[Stored data]
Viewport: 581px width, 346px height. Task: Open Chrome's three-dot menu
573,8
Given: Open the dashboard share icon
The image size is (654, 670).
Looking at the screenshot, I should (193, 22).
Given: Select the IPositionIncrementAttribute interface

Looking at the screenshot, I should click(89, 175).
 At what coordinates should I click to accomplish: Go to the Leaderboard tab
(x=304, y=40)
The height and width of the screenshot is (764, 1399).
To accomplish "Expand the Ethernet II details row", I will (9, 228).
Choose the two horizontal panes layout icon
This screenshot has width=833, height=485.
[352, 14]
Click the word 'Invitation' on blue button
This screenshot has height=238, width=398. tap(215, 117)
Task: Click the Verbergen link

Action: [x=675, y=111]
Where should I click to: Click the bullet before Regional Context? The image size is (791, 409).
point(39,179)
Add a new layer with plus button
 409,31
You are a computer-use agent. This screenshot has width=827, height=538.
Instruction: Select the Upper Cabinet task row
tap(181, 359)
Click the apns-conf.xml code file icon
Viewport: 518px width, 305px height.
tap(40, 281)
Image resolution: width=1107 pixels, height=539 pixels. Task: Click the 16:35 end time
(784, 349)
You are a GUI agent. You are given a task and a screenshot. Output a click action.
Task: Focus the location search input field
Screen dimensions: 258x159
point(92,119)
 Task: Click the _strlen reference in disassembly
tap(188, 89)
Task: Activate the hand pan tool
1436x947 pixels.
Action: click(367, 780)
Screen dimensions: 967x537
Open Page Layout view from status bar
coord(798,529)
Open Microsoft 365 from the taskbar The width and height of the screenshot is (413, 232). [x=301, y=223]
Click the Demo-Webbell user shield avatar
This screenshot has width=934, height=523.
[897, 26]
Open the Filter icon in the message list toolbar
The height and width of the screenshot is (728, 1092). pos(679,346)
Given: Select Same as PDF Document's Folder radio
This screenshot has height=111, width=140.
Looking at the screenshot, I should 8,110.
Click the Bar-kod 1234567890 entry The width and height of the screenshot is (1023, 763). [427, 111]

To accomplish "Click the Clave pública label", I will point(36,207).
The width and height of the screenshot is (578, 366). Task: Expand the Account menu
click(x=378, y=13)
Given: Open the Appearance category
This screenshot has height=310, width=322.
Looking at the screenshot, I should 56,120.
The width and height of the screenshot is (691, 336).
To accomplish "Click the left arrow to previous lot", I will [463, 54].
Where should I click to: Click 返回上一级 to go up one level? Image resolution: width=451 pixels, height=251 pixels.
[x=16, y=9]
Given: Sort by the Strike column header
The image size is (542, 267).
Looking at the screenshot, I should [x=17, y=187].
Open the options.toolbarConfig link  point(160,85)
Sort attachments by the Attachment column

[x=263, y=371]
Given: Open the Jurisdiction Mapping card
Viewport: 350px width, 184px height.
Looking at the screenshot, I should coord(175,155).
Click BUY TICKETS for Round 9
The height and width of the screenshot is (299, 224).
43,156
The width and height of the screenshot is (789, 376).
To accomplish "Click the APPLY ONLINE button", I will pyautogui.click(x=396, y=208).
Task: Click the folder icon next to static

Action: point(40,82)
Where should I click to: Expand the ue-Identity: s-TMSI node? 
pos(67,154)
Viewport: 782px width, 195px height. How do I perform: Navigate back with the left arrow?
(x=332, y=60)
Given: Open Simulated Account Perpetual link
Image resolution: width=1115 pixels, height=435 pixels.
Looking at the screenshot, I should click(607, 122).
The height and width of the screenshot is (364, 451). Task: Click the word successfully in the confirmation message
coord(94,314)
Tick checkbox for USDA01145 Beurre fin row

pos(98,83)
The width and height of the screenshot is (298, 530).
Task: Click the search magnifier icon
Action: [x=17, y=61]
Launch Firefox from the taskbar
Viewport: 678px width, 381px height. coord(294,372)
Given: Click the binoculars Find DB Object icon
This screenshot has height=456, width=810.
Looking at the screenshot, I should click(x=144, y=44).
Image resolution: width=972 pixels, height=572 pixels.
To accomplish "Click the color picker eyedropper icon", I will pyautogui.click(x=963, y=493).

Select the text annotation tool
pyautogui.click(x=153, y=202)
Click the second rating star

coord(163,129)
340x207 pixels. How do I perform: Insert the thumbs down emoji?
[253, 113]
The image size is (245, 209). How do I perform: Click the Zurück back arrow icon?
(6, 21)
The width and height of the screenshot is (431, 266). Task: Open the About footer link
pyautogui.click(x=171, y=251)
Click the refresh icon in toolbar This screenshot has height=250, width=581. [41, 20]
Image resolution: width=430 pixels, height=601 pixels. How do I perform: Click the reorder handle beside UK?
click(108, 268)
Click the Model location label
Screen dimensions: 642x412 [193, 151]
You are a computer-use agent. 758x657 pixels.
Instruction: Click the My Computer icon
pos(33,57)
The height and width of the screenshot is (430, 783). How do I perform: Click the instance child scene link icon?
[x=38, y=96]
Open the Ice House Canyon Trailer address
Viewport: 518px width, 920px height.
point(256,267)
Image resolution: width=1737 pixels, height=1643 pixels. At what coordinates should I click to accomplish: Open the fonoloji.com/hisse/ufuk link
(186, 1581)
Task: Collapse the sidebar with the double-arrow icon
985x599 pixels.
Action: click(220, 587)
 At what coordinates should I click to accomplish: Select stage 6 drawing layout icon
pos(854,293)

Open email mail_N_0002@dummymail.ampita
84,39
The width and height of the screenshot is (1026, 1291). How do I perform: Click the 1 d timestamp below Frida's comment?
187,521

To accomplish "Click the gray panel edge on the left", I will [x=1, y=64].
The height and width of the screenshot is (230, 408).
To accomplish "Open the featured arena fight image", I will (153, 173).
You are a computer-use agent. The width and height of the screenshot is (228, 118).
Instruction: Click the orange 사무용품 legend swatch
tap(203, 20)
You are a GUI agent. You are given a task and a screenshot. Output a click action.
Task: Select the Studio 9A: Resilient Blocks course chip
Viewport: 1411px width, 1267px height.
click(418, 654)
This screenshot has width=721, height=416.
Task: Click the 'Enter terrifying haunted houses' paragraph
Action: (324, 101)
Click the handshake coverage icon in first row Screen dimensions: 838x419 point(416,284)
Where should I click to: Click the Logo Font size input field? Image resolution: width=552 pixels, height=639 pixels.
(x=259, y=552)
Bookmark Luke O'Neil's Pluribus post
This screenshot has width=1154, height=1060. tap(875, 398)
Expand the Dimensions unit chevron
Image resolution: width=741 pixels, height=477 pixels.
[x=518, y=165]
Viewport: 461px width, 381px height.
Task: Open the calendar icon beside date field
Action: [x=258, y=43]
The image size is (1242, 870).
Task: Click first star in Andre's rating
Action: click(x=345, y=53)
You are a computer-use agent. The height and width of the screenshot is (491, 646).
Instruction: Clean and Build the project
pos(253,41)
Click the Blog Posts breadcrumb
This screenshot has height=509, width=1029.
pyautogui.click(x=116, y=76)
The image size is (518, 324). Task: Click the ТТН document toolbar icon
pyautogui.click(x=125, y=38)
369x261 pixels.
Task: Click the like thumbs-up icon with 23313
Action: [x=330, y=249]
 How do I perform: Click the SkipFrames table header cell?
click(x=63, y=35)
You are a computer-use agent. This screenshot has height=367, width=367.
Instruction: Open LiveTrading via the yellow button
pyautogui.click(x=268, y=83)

- [DIRECTIONS FOR THIS TASK] Print all the records precisely.

- [ANSWER SPACE]
Viewport: 581px width, 346px height. Task: Open Chrome's three-dot menu
573,8
Given: Open the dashboard share icon
The image size is (654, 670).
Looking at the screenshot, I should (193, 22).
Given: Select the IPositionIncrementAttribute interface

Looking at the screenshot, I should click(89, 175).
 At what coordinates should I click to accomplish: Go to the Leaderboard tab
(x=304, y=40)
The height and width of the screenshot is (764, 1399).
To accomplish "Expand the Ethernet II details row", I will (9, 228).
Choose the two horizontal panes layout icon
This screenshot has width=833, height=485.
[352, 14]
Click the word 'Invitation' on blue button
This screenshot has height=238, width=398. tap(215, 117)
Task: Click the Verbergen link

Action: [x=675, y=111]
Where should I click to: Click the bullet before Regional Context? The image size is (791, 409).
point(39,179)
Add a new layer with plus button
 409,31
You are a computer-use agent. This screenshot has width=827, height=538.
Instruction: Select the Upper Cabinet task row
tap(181, 359)
Click the apns-conf.xml code file icon
Viewport: 518px width, 305px height.
tap(40, 281)
Image resolution: width=1107 pixels, height=539 pixels. Task: Click the 16:35 end time
(784, 349)
You are a GUI agent. You are given a task and a screenshot. Output a click action.
Task: Focus the location search input field
Screen dimensions: 258x159
point(92,119)
 Task: Click the _strlen reference in disassembly
tap(188, 89)
Task: Activate the hand pan tool
1436x947 pixels.
Action: click(367, 780)
Screen dimensions: 967x537
Open Page Layout view from status bar
coord(798,529)
Open Microsoft 365 from the taskbar The width and height of the screenshot is (413, 232). [x=301, y=223]
Click the Demo-Webbell user shield avatar
This screenshot has width=934, height=523.
[897, 26]
Open the Filter icon in the message list toolbar
The height and width of the screenshot is (728, 1092). pos(679,346)
Given: Select Same as PDF Document's Folder radio
This screenshot has height=111, width=140.
Looking at the screenshot, I should 8,110.
Click the Bar-kod 1234567890 entry The width and height of the screenshot is (1023, 763). [427, 111]

To accomplish "Click the Clave pública label", I will point(36,207).
The width and height of the screenshot is (578, 366). Task: Expand the Account menu
click(x=378, y=13)
Given: Open the Appearance category
This screenshot has height=310, width=322.
Looking at the screenshot, I should 56,120.
The width and height of the screenshot is (691, 336).
To accomplish "Click the left arrow to previous lot", I will [463, 54].
Where should I click to: Click 返回上一级 to go up one level? Image resolution: width=451 pixels, height=251 pixels.
[x=16, y=9]
Given: Sort by the Strike column header
The image size is (542, 267).
Looking at the screenshot, I should [x=17, y=187].
Open the options.toolbarConfig link  point(160,85)
Sort attachments by the Attachment column

[x=263, y=371]
Given: Open the Jurisdiction Mapping card
Viewport: 350px width, 184px height.
Looking at the screenshot, I should coord(175,155).
Click BUY TICKETS for Round 9
The height and width of the screenshot is (299, 224).
43,156
The width and height of the screenshot is (789, 376).
To accomplish "Click the APPLY ONLINE button", I will pyautogui.click(x=396, y=208).
Task: Click the folder icon next to static

Action: point(40,82)
Where should I click to: Expand the ue-Identity: s-TMSI node? 
pos(67,154)
Viewport: 782px width, 195px height. How do I perform: Navigate back with the left arrow?
(x=332, y=60)
Given: Open Simulated Account Perpetual link
Image resolution: width=1115 pixels, height=435 pixels.
Looking at the screenshot, I should click(607, 122).
The height and width of the screenshot is (364, 451). Task: Click the word successfully in the confirmation message
coord(94,314)
Tick checkbox for USDA01145 Beurre fin row

pos(98,83)
The width and height of the screenshot is (298, 530).
Task: Click the search magnifier icon
Action: [x=17, y=61]
Launch Firefox from the taskbar
Viewport: 678px width, 381px height. coord(294,372)
Given: Click the binoculars Find DB Object icon
This screenshot has height=456, width=810.
Looking at the screenshot, I should click(x=144, y=44).
Image resolution: width=972 pixels, height=572 pixels.
To accomplish "Click the color picker eyedropper icon", I will pyautogui.click(x=963, y=493).

Select the text annotation tool
pyautogui.click(x=153, y=202)
Click the second rating star

coord(163,129)
340x207 pixels. How do I perform: Insert the thumbs down emoji?
[253, 113]
The image size is (245, 209). How do I perform: Click the Zurück back arrow icon?
(6, 21)
The width and height of the screenshot is (431, 266). Task: Open the About footer link
pyautogui.click(x=171, y=251)
Click the refresh icon in toolbar This screenshot has height=250, width=581. [41, 20]
Image resolution: width=430 pixels, height=601 pixels. How do I perform: Click the reorder handle beside UK?
click(108, 268)
Click the Model location label
Screen dimensions: 642x412 [193, 151]
You are a computer-use agent. 758x657 pixels.
Instruction: Click the My Computer icon
pos(33,57)
The height and width of the screenshot is (430, 783). How do I perform: Click the instance child scene link icon?
[x=38, y=96]
Open the Ice House Canyon Trailer address
Viewport: 518px width, 920px height.
point(256,267)
Image resolution: width=1737 pixels, height=1643 pixels. At what coordinates should I click to accomplish: Open the fonoloji.com/hisse/ufuk link
(186, 1581)
Task: Collapse the sidebar with the double-arrow icon
985x599 pixels.
Action: click(220, 587)
 At what coordinates should I click to accomplish: Select stage 6 drawing layout icon
pos(854,293)

Open email mail_N_0002@dummymail.ampita
84,39
The width and height of the screenshot is (1026, 1291). How do I perform: Click the 1 d timestamp below Frida's comment?
187,521

To accomplish "Click the gray panel edge on the left", I will [x=1, y=64].
The height and width of the screenshot is (230, 408).
To accomplish "Open the featured arena fight image", I will (153, 173).
You are a computer-use agent. The width and height of the screenshot is (228, 118).
Instruction: Click the orange 사무용품 legend swatch
tap(203, 20)
You are a GUI agent. You are given a task and a screenshot. Output a click action.
Task: Select the Studio 9A: Resilient Blocks course chip
Viewport: 1411px width, 1267px height.
click(418, 654)
This screenshot has width=721, height=416.
Task: Click the 'Enter terrifying haunted houses' paragraph
Action: (324, 101)
Click the handshake coverage icon in first row Screen dimensions: 838x419 point(416,284)
Where should I click to: Click the Logo Font size input field? Image resolution: width=552 pixels, height=639 pixels.
(x=259, y=552)
Bookmark Luke O'Neil's Pluribus post
This screenshot has width=1154, height=1060. tap(875, 398)
Expand the Dimensions unit chevron
Image resolution: width=741 pixels, height=477 pixels.
[x=518, y=165]
Viewport: 461px width, 381px height.
Task: Open the calendar icon beside date field
Action: [x=258, y=43]
The image size is (1242, 870).
Task: Click first star in Andre's rating
Action: click(x=345, y=53)
You are a computer-use agent. The height and width of the screenshot is (491, 646).
Instruction: Clean and Build the project
pos(253,41)
Click the Blog Posts breadcrumb
This screenshot has height=509, width=1029.
pyautogui.click(x=116, y=76)
The image size is (518, 324). Task: Click the ТТН document toolbar icon
pyautogui.click(x=125, y=38)
369x261 pixels.
Task: Click the like thumbs-up icon with 23313
Action: [x=330, y=249]
 How do I perform: Click the SkipFrames table header cell?
click(x=63, y=35)
You are a computer-use agent. This screenshot has height=367, width=367.
Instruction: Open LiveTrading via the yellow button
pyautogui.click(x=268, y=83)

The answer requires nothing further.